Seven-Point Story Structure is built on that counter-intuitive premise -- decide the destination first, then the starting point, then fill in the middle.
The seven points:
- Hook: The protagonist's initial state. Timid, selfish, lost, clueless -- whatever it is, it must contrast sharply with the ending
- Plot Turn 1: The story launches. The protagonist is pushed into conflict
- Pinch 1: Pressure arrives. Forces the protagonist to act
- Midpoint: Passive becomes active. The single most critical flip in the whole book
- Pinch 2: Even greater pressure. The darkest moment
- Plot Turn 2: The final puzzle piece falls into place. The protagonist finally has what they need to face the ending
- Resolution: The story's conclusion -- a mirror image of the Hook
Wells doesn't suggest planning from one to seven, either. Lock in seven and one first (make sure the contrast is strong enough). Then four (the midpoint flip). Then two and six (the two turns). Finally three and five (the two pressure points).
What makes this method smart? It forces you to answer the most fundamental question before writing a word: what exactly does the protagonist change? The gap between Hook and Resolution is the answer. Every other point exists to serve that change.
Who is it for? Writers who already know the ending but can't figure out where to begin. People who like lean frameworks -- seven points, one sheet of paper.
Putting it to work: Write your story's final scene. Doesn't have to be long -- three to five sentences. Then write the opening. It should be the ending's opposite. One in light, one in darkness. One possessing, one lacking. Once both ends are set, the path between them starts to reveal itself. Use Slima's Snapshot feature to save your thinking at each stage -- looking back at how your ideas evolved is a lesson in itself.
Scene-Sequel Method: The Secret of Microscopic Structure
Every method above handles the macro question -- how to structure an entire book. But when you actually sit at the computer and open the file, you're not facing "a book." You're facing "the next scene."
How do you write a scene? And once you've written one, what comes next?
Jack Bickham and Dwight Swain spent years studying this problem. Their conclusion: good stories are woven from two alternating units -- Scenes and Sequels.
Scenes are action units with three elements:
- Goal: What the character wants in this scene
- Conflict: What stands between them and the goal
- Disaster: The outcome -- usually not what they wanted
Sequels are reaction units, also three elements:
- Reaction: The character's emotional response to the disaster
- Dilemma: What now? The options on the table all look bad
- Decision: They pick a path
That decision becomes the next scene's goal. Scene feeds into sequel, sequel spawns scene. The loop keeps turning, and the story gets pushed forward.
The life-saving quality of this method: it cures "I don't know what to write next" permanently. Every scene ends with a disaster. Disaster triggers reaction. Reaction creates dilemma. Dilemma forces decision. Decision is the next scene's starting line. There's always a next step.
Who is it for? Writers stuck mid-draft. Writers whose scenes feel "flat" but can't explain why. Writers doing systematic scene-by-scene checks during revision.
Putting it to work: Open the chapter you're working on and go through it scene by scene. What's this scene's goal? Where's the conflict? What's the disaster? If you can't answer, you've found the problem. In Slima's Split Window, put your draft on one side and a checklist on the other. Walk through every scene.
Discovery Writing: The Method Without an Outline
Stephen King doesn't outline. Ever.
This drives a lot of writing teachers crazy. A man who has written sixty-plus novels and sold 350 million copies just sits down and writes wherever the story takes him?

* **Objective 1**:
Answer these from the excerpt on story structure:
(a) Which two of the seven points does Wells say to lock in first?
(b) What three elements make up a Scene?
(c) How many copies has Stephen King sold?
* **Objective 2**:
From the excerpt on story structure, write out word for word the part that opens with the words containing "Putting it to work: Open" and closes with "story takes him?".

* **Recorded data**:
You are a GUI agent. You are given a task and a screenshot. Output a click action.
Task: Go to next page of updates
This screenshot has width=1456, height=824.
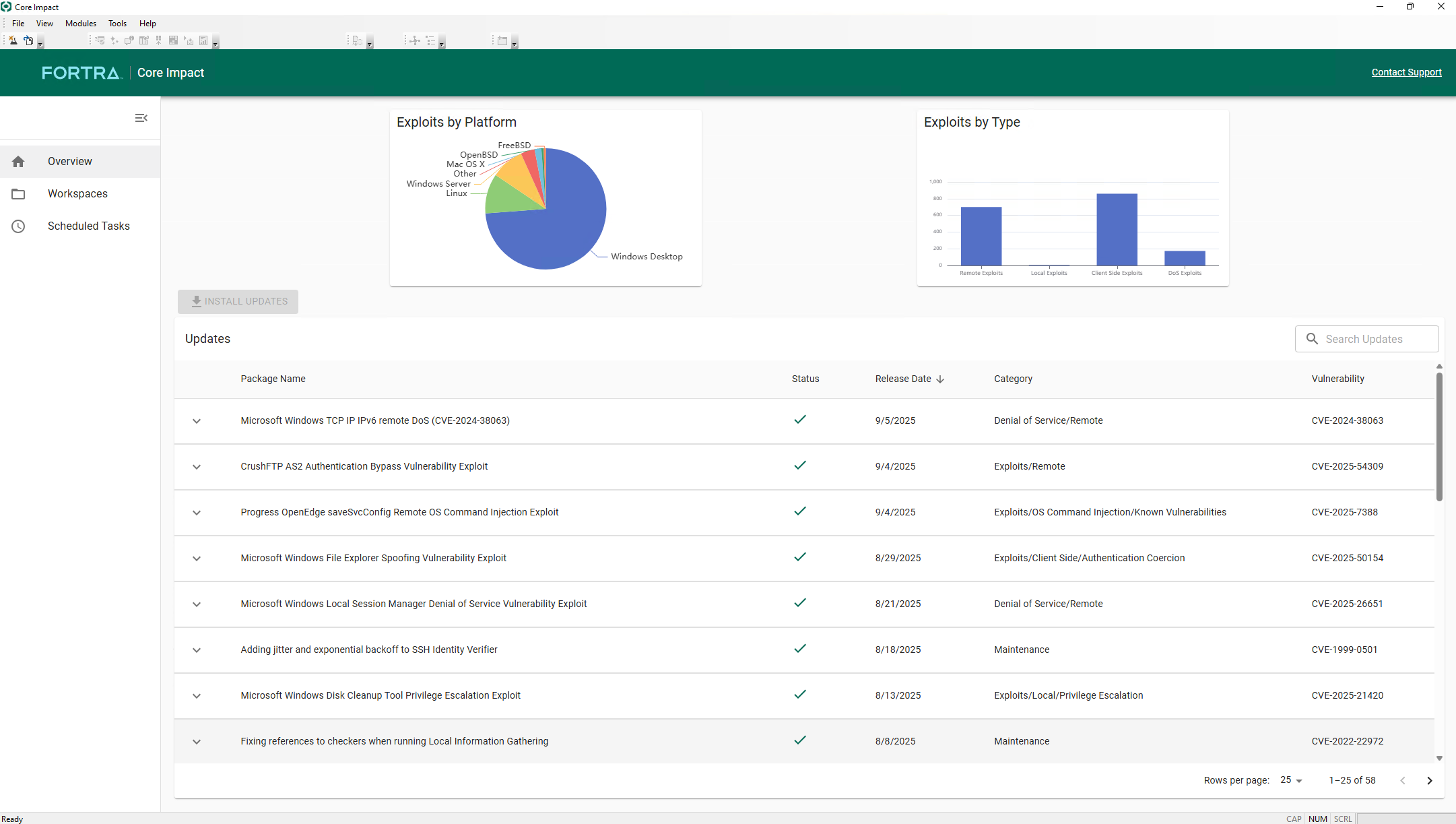point(1429,780)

* **Exercise output 1**:
(a) Points seven and one (the Resolution and the Hook)
(b) Goal, Conflict and Disaster
(c) 350 million

* **Exercise output 2**:
Putting it to work: Open the chapter you're working on and go through it scene by scene. What's this scene's goal? Where's the conflict? What's the disaster? If you can't answer, you've found the problem. In Slima's Split Window, put your draft on one side and a checklist on the other. Walk through every scene.
Discovery Writing: The Method Without an Outline
Stephen King doesn't outline. Ever.
This drives a lot of writing teachers crazy. A man who has written sixty-plus novels and sold 350 million copies just sits down and writes wherever the story takes him?